Angela Weiss/AFP via Getty ImagesGlobal stocks were falling Monday as acute fears of an energy crisis rose in Europe and the euro plunged to its lowest level in decades. Investors in the U.S. have a break from the latest tumult in markets for the Labor Day holiday.
While U.S. stock and bond markets are shuttered Monday , stock-index futures continue to trade. Futures for the Dow Jones Industrial Average gained 90 points, or 0.3%, after the index tumbled 337 points last Friday to end at 31,318, closing out the third consecutive week of losses. S&P 500 futures rose 0.2% with tech stock-heavy Nasdaq futures 0.3% higher.

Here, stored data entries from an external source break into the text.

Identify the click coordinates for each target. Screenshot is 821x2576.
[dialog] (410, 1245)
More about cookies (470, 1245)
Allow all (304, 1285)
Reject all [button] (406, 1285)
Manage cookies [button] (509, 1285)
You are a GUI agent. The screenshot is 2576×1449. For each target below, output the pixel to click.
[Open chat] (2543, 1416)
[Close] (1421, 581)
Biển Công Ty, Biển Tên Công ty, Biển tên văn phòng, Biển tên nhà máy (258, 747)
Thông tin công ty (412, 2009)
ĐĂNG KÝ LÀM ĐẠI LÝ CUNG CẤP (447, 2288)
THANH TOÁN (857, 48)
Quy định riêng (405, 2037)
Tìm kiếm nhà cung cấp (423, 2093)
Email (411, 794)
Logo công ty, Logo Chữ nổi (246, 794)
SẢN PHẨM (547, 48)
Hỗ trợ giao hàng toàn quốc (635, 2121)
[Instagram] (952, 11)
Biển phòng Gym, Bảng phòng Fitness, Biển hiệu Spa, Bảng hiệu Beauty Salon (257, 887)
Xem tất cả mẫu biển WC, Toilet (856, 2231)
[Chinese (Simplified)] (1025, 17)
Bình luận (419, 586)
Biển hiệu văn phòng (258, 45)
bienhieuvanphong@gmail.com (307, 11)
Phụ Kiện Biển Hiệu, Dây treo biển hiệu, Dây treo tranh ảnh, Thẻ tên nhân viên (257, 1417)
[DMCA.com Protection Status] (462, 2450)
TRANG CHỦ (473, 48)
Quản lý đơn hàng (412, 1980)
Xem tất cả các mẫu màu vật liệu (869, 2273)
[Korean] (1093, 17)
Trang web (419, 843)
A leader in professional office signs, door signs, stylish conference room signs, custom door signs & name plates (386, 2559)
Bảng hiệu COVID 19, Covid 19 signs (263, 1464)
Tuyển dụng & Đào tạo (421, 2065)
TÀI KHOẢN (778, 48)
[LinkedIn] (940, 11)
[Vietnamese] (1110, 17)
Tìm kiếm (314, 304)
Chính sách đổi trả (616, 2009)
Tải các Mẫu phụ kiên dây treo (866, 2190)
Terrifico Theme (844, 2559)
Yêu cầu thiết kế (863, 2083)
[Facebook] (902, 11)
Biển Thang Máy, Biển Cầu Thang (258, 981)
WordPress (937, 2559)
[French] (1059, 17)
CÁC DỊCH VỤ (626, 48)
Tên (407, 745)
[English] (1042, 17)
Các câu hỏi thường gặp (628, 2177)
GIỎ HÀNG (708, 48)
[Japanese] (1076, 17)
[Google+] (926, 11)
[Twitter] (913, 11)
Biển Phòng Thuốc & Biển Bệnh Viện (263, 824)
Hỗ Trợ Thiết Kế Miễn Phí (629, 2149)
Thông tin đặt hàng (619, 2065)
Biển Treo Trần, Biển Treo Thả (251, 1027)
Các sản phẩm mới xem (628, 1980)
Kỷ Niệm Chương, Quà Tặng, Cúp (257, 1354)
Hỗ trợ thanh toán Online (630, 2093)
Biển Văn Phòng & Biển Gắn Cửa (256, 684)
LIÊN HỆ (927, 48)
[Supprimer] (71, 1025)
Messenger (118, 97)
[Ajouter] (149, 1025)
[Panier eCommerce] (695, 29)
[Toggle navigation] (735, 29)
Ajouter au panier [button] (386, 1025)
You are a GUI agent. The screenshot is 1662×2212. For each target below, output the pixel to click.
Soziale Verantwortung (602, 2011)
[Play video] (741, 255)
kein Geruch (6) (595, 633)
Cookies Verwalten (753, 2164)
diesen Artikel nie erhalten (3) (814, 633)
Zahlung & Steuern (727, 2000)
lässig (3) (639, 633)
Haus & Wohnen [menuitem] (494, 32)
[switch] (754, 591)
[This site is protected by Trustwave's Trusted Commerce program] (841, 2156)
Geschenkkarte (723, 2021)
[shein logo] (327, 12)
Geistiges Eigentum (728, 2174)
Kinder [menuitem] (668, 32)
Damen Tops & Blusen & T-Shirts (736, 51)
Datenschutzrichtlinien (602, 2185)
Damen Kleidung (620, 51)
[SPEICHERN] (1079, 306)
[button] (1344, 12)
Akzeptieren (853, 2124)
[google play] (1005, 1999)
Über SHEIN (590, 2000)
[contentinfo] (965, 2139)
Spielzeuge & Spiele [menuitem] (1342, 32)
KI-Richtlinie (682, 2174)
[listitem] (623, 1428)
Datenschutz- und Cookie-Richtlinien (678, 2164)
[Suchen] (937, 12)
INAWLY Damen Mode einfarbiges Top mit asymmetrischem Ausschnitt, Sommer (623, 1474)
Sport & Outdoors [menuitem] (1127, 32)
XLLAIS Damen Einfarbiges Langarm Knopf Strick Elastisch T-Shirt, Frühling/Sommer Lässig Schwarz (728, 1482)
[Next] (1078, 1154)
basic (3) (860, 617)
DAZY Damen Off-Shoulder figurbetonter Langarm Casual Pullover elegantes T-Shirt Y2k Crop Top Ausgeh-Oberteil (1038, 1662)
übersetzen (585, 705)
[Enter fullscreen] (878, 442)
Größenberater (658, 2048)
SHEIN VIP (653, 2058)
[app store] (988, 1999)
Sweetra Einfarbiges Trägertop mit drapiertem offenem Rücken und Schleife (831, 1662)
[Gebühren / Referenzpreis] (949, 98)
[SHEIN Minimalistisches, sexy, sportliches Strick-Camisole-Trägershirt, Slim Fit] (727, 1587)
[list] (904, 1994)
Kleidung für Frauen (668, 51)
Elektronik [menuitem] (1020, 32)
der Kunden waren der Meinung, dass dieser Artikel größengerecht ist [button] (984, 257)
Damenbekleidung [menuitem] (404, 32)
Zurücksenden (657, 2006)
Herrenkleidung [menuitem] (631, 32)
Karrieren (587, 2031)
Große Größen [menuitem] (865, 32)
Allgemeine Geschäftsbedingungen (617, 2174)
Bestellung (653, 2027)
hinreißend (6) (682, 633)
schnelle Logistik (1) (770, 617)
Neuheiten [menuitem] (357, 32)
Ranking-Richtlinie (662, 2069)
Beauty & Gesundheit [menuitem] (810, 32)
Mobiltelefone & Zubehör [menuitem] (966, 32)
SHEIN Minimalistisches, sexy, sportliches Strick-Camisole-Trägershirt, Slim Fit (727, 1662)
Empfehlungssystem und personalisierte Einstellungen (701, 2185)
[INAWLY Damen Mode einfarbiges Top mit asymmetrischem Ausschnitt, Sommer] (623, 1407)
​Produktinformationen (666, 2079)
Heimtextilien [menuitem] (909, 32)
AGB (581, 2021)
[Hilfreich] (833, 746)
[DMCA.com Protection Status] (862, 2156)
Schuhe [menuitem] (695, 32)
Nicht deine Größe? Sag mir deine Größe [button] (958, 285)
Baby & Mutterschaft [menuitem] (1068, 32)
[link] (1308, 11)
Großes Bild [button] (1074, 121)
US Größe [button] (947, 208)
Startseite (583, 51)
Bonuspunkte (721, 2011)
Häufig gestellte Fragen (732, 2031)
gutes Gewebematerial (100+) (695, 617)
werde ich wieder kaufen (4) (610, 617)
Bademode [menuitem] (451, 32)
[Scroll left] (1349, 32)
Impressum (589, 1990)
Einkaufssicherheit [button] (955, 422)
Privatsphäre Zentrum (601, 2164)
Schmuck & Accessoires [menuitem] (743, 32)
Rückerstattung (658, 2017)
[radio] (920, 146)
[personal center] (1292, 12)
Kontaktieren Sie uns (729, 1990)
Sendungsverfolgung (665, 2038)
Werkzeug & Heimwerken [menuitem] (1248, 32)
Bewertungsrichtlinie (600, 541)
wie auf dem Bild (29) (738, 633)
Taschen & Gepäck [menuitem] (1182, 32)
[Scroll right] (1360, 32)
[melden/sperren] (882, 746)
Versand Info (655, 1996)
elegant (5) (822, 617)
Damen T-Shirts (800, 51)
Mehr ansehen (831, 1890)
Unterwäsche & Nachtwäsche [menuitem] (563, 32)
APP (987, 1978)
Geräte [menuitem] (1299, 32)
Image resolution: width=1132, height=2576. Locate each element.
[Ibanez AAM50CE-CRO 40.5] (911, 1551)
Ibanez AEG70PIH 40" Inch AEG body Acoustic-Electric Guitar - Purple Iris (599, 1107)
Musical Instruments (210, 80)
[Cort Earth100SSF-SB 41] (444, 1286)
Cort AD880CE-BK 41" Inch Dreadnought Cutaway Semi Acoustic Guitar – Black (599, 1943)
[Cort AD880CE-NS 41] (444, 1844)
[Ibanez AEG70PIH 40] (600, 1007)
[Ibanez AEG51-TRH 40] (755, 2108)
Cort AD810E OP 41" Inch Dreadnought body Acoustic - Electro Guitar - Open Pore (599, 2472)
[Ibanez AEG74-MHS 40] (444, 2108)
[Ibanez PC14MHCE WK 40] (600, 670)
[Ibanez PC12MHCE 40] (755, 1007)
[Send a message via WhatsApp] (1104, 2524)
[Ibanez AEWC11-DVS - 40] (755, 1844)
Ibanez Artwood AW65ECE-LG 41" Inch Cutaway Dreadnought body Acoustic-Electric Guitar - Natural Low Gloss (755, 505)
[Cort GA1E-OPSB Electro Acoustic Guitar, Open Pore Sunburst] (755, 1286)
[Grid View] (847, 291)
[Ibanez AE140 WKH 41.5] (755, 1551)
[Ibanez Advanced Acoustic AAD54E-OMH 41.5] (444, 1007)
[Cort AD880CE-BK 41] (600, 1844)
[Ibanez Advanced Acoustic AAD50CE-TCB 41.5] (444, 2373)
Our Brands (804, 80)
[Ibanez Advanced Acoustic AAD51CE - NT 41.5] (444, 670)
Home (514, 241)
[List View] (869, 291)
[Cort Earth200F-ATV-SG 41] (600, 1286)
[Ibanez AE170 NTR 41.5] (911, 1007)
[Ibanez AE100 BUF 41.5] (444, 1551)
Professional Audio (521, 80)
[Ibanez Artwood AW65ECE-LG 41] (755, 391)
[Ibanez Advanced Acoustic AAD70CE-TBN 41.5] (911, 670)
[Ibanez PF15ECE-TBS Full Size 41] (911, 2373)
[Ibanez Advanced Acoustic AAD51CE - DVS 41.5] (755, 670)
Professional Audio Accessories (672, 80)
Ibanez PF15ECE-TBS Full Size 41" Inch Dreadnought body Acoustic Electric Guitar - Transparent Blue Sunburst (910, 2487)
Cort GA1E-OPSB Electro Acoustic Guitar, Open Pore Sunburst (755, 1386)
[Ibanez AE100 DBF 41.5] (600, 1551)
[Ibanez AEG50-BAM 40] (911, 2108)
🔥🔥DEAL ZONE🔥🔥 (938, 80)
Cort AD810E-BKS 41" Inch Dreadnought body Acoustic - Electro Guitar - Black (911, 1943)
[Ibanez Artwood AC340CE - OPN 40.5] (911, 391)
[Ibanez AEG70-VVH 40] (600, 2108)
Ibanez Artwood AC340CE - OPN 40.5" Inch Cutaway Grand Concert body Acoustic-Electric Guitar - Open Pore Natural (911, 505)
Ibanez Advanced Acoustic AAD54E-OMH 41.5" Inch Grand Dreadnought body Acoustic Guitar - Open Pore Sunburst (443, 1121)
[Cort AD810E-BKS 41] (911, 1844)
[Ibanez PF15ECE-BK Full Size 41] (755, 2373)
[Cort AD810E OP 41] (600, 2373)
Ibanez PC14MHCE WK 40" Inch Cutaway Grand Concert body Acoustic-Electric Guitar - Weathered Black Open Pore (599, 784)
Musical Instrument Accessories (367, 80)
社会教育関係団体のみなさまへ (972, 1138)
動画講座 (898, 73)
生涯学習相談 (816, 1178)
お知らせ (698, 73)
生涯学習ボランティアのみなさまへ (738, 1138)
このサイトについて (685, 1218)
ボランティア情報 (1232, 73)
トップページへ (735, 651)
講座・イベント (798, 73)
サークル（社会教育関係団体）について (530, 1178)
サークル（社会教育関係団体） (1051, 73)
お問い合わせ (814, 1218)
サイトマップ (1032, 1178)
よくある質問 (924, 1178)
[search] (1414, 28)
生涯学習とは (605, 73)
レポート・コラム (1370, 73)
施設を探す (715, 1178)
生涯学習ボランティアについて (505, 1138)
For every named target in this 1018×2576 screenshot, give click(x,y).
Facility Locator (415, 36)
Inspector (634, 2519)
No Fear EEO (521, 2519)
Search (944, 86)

All the action was overseas.
In Frankfurt, the DAX plunged 2.2% amid a souring of investor sentiment in Germany, where worries over energy were most pronounced. In the U.K., London’s FTSE 100 was among the more resilient indexes in Europe, slipping 0.1% after foreign secretary Liz Truss was named as the successor to Boris Johnson as the next British prime minister.
In Asia, Tokyo’s Nikkei 225 shed 0.1%, while Hong Kong’s Hang Seng Index retreated 1.2% as new Covid-19 restrictions in China spooked investors.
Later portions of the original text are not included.